SELECTED PASSAGE
-------

So Ratner relies on his sense of humor, his gift of gab and a natural ease in social situations that many more conventionally good-looking people lack. "The whole idea of physical attractiveness in relation to sexual fulfillment is, while obvious, also overestimated," says Toback. "What's appealing about people is quite often mysterious, physically and otherwise. Brett's not someone who wishes that he looked like someone else, which can be very unappetizing. I call it the toupee syndrome: Who exactly is supposed to believe that that's your real hair?"

Back on the mixing stage, the end credits of Rush Hour 3 are finally beginning to roll, accompanied by an original song in which Gnarls Barkley's Cee-Lo raps to the beat of Lalo Schifrin's brassy orchestral score. There's still some fine-tuning to be done, but at this point everyone — even the indefatigable Ratner — is dead on their feet. They'll reconvene in the morning, after which Ratner will set off with Tucker on a multicity promotional tour. And after that, there will be another movie — possibly a Hugh Hefner bio-pic, possibly a heist comedy teaming Eddie Murphy and Chris Rock, or, who knows, maybe a Rush Hour 4.

In the meantime, Ratner's public image seems poised for a bit of rehabilitation, thanks to a flattering recent Vanity Fair profile and a special issue of Variety, headlined "Billion Dollar Director." But Bob Shaye, who says he and Ratner are once again on fine terms, warns the director about putting too much stock in what he reads in the papers.

"I think there's a very dangerous mindset that invades a lot of people who are successful, whether it's hubris or, as a psychiatrist friend of mine has characterized it, 'acquired situational narcissism,'" says Shaye. "As one of his mentors, I've cautioned Brett a lot about believing his own press — be it praiseful or critical. In both cases, you have to remember . . . let me give you a metaphor: In ancient Rome, when a General came back from winning a great campaign and walked down the red carpet to meet Ceasar, and thousands of people were standing along the border screaming and shouting and bands were playing, there was someone whose job it was to walk next to the General and whisper in his ear, 'You're only a man, you're only a man.' Brett is only a young man at the end of the day, and he will mature, I think and I expect, with great humility."

As Ratner and I walk to his car — no screaming minions, no brass band — he tells me that he feels like he's lived a blessed and happy life, and that thinking about it gives him a touch of anxiety, as if he were waiting for the other shoe to drop, or for his carriage to turn back into a pumpkin. "All I ever dreamed about was being a director," Ratner says. "And now I'll see people I haven't seen for 20 years and they'll be like, 'You told me you were going to be a movie director when you were a kid.' The only thing I regret ..."

-------

DATASET
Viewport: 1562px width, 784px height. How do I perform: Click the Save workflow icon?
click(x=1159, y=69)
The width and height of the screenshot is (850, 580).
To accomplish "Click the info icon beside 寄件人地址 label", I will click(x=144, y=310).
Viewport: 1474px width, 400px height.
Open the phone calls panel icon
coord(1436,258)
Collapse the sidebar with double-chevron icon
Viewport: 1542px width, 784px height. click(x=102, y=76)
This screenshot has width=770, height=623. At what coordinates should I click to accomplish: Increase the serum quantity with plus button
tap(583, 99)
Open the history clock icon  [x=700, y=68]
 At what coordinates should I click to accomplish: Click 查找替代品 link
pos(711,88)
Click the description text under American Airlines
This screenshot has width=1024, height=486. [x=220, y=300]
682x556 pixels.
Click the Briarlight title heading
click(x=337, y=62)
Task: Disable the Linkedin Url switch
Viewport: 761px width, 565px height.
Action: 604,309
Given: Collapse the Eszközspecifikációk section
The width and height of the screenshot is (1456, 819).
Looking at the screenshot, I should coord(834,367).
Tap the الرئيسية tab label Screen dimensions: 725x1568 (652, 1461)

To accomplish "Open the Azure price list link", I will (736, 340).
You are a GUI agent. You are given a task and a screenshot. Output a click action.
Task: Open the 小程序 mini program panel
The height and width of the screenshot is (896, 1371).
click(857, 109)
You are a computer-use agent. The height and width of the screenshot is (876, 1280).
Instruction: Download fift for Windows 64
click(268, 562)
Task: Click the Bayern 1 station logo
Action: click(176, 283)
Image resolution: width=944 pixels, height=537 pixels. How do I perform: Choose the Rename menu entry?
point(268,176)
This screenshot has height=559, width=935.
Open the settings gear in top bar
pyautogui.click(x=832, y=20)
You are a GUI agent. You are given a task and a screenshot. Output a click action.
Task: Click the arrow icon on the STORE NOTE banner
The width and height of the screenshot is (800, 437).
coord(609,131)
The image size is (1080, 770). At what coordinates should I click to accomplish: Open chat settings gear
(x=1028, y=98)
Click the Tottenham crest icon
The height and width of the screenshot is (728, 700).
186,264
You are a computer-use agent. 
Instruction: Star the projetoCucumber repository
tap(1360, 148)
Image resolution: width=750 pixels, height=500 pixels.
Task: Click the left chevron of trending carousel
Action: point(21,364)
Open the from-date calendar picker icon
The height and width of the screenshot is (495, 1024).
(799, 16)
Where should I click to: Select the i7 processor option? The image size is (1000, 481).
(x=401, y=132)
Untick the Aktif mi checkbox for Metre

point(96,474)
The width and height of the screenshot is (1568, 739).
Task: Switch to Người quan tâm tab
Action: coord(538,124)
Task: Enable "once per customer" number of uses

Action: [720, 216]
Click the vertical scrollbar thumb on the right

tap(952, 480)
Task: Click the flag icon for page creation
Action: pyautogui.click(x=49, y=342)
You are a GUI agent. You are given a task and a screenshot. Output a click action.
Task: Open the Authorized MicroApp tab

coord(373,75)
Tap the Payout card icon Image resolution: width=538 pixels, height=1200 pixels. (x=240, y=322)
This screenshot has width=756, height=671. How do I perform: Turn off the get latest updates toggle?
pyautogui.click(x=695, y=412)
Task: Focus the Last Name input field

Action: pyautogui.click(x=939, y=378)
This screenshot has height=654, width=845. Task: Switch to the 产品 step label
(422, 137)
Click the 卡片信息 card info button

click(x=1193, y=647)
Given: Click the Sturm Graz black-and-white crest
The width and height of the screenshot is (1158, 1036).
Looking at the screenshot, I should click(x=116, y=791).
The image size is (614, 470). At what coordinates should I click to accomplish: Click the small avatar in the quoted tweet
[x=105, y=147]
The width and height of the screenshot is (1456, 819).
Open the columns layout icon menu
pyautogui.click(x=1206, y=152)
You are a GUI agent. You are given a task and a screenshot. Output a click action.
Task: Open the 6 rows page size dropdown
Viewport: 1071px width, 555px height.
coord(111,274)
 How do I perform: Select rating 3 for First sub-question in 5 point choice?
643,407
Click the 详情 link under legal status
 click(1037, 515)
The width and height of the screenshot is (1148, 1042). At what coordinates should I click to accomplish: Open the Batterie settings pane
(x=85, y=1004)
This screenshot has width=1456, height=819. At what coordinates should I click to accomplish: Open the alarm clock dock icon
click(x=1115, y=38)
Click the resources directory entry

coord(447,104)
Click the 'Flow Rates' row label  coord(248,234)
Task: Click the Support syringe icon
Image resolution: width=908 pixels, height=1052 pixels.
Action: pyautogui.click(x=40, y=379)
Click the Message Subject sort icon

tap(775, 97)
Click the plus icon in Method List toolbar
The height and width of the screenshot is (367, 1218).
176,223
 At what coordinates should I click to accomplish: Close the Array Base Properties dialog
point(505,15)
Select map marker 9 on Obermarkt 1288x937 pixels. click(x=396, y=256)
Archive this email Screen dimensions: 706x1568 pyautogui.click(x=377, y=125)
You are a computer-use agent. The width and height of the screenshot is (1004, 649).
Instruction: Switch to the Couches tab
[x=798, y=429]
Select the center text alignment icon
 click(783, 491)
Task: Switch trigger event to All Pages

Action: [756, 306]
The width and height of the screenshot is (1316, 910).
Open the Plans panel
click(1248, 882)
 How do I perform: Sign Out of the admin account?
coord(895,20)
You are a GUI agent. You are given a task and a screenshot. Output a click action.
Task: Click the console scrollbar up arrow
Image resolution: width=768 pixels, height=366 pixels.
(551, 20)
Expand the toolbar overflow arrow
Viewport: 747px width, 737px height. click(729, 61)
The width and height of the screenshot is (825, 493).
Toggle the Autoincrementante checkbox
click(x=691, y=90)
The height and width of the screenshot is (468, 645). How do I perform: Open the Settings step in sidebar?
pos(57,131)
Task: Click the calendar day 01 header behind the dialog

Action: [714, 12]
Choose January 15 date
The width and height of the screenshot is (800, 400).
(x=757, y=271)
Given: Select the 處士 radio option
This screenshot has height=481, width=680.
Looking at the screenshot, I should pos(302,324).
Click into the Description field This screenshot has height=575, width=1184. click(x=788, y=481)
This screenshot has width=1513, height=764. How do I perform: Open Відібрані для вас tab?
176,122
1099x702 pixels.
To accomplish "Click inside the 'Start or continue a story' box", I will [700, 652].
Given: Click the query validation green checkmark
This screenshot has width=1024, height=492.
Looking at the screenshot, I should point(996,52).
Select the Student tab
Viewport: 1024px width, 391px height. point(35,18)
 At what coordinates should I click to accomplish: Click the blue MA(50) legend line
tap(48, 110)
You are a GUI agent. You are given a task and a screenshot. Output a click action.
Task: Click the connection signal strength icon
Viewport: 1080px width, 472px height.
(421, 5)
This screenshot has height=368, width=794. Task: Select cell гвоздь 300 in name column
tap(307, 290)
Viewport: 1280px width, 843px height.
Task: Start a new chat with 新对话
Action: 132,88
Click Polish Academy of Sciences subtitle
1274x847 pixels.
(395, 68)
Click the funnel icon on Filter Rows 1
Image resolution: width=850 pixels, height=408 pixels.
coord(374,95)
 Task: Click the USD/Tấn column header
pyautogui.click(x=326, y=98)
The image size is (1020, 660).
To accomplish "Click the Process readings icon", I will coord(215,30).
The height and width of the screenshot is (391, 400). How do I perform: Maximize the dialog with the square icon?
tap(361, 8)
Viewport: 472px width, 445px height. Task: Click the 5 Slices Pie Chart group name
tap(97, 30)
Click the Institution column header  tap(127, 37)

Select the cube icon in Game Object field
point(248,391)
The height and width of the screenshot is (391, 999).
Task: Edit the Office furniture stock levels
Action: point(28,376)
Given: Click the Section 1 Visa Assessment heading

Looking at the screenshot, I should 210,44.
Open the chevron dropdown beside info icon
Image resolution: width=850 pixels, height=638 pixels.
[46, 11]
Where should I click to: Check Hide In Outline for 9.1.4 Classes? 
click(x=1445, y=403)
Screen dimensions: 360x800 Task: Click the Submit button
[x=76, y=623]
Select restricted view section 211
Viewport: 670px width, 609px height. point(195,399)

-------

SET TASK A
List every project the Ratner profile names as a possible next movie for Ratner.
SET TASK B
In the Ratner profile, what headline did the special issue of Variety carry?

EXERCISE RESULT A
- A Hugh Hefner bio-pic
- A heist comedy teaming Eddie Murphy and Chris Rock
- Rush Hour 4

EXERCISE RESULT B
"Billion Dollar Director."